Gaza families try to identify Al-Shifa dead

Gaza families try to identify Al-Shifa dead

GAZA STRIP

Palestinian nurse Maha Sweylem came to the gutted shell of the Al-Shifa hospital in northern Gaza hoping for yet dreading news of her husband, who she said was a doctor there.

World Health Organization teams arrived at what was Gaza's biggest hospital Monday to help identify the bodies that litter the ruins.

The Israeli military said it battled with Palestinian militants there during two weeks of fierce fighting last month, with the WHO saying that patients were trapped inside.

Sweylem told AFP that she had not seen her husband, Abdel Aziz Kali, since he was arrested by the Israeli military during the assault. She does not know if he is dead or alive.

The nurse recalled how the Israeli army had quickly surrounded the hospital last month and then used loudspeakers to order that "everyone must surrender. Game over."

"Then, they started shooting at all the entrances, preventing anyone from moving," she said.

"I spent four days there with my two little daughters, without any food or drink. They cried from hunger. When they arrested my husband, he had not eaten for three days."

AFP asked the Israeli army if they knew of Kali's whereabouts, but there was no immediate response.

The Israeli military have long accused Hamas and Palestinian militants of using hospitals and other medical facilities as hideouts and command posts, and their patients as shields.

Motasem Salah, director of the Gaza Emergency Operations Centre, said the scenes on April 8 at the sprawling medical centre were "unbearable."

"The stench of death is everywhere", he said, as a digger went through the rubble and rescue workers pulled decomposed bodies from the sand and ruins.

Salah said Gaza lacked the forensic experts needed to help identify the dead or determine what had happened to them.
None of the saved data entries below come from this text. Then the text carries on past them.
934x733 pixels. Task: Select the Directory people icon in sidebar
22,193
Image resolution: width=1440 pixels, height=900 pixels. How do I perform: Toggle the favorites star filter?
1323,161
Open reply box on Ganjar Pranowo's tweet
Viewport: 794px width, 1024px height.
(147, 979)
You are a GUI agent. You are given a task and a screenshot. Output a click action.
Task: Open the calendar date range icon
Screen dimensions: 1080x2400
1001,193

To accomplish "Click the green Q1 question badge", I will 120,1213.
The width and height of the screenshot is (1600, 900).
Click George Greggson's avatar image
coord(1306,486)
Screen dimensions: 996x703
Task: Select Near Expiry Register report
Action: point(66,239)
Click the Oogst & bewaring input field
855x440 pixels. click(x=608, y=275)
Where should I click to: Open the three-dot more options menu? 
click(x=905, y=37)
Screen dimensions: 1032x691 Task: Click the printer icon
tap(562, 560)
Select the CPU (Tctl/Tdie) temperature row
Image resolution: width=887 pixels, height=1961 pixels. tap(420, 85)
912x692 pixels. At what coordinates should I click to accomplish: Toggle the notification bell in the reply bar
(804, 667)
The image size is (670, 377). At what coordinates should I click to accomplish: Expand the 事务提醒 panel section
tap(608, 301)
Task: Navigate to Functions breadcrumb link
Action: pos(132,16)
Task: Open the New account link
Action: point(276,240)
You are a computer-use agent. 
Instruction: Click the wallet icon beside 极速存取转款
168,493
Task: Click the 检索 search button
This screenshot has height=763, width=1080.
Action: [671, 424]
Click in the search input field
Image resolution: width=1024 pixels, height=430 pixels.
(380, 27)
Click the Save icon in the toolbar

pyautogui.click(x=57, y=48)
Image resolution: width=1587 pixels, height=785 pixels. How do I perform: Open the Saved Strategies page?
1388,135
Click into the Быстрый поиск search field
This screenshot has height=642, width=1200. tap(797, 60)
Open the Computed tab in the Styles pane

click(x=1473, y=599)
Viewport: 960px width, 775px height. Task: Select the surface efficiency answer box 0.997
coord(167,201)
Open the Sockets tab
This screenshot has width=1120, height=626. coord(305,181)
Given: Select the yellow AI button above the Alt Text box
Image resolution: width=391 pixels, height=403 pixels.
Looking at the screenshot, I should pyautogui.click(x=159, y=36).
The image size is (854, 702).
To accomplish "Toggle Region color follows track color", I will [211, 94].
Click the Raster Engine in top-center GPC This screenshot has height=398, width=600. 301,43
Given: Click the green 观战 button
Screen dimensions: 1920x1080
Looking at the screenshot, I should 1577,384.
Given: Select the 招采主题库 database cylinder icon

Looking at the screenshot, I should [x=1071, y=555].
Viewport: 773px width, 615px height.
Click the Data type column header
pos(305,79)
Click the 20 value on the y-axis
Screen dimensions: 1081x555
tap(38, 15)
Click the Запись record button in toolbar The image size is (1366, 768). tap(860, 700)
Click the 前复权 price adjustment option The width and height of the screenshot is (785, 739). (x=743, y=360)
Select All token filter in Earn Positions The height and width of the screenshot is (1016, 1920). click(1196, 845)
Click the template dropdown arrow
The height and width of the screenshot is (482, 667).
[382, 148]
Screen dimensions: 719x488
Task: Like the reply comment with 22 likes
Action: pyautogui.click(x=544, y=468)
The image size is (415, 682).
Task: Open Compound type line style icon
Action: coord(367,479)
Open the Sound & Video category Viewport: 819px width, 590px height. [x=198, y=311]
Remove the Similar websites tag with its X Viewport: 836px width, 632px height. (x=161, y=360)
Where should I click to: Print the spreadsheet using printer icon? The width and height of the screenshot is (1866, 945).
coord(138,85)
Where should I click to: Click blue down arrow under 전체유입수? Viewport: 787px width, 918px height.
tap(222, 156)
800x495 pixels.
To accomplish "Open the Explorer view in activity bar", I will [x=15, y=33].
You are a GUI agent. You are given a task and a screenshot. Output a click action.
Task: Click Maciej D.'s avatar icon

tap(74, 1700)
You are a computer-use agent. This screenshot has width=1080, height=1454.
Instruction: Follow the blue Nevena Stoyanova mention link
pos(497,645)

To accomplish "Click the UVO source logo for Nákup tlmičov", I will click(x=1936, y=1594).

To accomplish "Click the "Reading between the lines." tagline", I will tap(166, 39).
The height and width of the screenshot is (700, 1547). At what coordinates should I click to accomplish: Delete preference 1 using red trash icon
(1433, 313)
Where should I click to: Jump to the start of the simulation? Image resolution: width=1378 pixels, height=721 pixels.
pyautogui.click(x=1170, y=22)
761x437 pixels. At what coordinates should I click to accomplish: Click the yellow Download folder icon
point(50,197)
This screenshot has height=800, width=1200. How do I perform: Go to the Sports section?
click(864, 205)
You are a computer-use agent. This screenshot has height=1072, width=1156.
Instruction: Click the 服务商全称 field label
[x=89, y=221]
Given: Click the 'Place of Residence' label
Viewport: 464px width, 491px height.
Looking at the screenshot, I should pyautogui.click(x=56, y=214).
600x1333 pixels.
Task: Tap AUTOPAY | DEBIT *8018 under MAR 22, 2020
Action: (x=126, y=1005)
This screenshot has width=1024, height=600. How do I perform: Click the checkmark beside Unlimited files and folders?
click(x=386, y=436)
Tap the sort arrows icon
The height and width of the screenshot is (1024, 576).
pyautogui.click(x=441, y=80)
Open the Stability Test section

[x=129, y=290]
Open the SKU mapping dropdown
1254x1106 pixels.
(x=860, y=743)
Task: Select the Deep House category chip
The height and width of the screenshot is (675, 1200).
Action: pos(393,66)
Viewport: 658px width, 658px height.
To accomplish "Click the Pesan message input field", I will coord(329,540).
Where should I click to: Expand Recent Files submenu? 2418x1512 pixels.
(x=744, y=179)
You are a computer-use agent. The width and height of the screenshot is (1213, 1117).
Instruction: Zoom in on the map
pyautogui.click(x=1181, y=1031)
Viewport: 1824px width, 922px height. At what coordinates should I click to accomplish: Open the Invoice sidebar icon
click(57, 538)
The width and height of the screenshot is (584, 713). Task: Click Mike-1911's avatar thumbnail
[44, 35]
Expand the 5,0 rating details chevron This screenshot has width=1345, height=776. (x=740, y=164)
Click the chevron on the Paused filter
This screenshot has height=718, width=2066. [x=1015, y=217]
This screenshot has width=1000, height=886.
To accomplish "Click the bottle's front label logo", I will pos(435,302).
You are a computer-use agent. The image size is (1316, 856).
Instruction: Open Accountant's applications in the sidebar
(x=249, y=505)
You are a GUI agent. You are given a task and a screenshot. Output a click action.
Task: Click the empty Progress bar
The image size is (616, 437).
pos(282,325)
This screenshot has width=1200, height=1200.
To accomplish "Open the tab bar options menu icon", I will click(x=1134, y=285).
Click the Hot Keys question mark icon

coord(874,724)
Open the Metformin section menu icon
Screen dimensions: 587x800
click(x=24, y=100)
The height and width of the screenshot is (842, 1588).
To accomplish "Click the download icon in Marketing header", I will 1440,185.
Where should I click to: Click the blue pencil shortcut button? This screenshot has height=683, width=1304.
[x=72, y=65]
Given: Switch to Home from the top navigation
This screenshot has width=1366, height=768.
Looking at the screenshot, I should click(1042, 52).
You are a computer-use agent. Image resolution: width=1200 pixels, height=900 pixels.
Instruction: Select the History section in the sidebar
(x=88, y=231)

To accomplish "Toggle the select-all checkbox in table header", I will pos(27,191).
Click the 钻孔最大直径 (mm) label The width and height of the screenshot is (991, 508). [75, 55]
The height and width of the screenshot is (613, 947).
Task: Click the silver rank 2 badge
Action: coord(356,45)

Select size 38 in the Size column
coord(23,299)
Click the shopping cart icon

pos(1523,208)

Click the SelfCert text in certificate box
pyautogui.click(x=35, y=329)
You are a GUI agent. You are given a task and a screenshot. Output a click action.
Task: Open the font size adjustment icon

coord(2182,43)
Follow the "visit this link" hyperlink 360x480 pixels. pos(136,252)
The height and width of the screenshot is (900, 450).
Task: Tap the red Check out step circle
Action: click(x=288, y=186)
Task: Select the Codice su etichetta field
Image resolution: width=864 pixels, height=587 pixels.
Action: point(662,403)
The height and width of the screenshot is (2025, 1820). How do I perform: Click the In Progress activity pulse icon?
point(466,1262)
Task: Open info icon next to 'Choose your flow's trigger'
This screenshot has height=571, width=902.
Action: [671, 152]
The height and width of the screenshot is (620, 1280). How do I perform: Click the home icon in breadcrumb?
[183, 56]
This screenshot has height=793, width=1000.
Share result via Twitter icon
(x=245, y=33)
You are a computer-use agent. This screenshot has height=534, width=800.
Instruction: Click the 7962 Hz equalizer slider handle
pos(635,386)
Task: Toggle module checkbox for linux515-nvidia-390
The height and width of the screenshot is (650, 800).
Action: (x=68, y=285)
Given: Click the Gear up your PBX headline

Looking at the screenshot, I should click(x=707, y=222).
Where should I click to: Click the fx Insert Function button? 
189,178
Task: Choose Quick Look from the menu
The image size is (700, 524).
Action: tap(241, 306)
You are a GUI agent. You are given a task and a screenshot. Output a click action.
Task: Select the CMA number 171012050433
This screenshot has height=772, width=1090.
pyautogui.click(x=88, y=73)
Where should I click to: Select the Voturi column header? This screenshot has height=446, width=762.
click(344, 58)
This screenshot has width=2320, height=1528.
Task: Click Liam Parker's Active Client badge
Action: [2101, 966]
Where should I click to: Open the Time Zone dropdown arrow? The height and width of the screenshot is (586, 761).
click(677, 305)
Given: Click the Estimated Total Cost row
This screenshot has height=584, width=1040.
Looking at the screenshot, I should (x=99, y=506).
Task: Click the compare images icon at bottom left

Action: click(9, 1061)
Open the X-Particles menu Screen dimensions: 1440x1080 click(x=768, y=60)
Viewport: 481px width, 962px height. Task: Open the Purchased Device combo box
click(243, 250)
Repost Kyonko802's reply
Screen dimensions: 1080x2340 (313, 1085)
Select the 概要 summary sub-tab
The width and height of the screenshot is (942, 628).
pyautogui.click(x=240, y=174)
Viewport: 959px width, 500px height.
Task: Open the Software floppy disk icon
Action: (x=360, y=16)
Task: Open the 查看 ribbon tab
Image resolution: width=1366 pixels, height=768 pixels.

So they are relying on "the expertise of the WHO and OCHA [U.N. humanitarian office] delegation," he said.

They are trying "to identify the decomposed bodies and the body parts that were crushed" from wallets and documents, Salah said.

Relatives were also there "to ascertain the fate of their sons, whether they have been killed, are missing, or have been displaced to the south," said Amjad Aliwa, the head of Al-Shifa's emergency department.

He said they wanted to identify "their sons and ensure they receive a proper burial."

"However, we lack the necessary equipment, and time is not on our side," Aliwa told AFP. "We must complete the job before the bodies decompose."

Salah said the psychological impact of this "unwatchable" process on the families is unbearable, in another WHO video from the scene shared with AFP.

"Seeing their children as decomposing corpses and their bodies completely torn apart is a scene that can't be described. There are no words for it."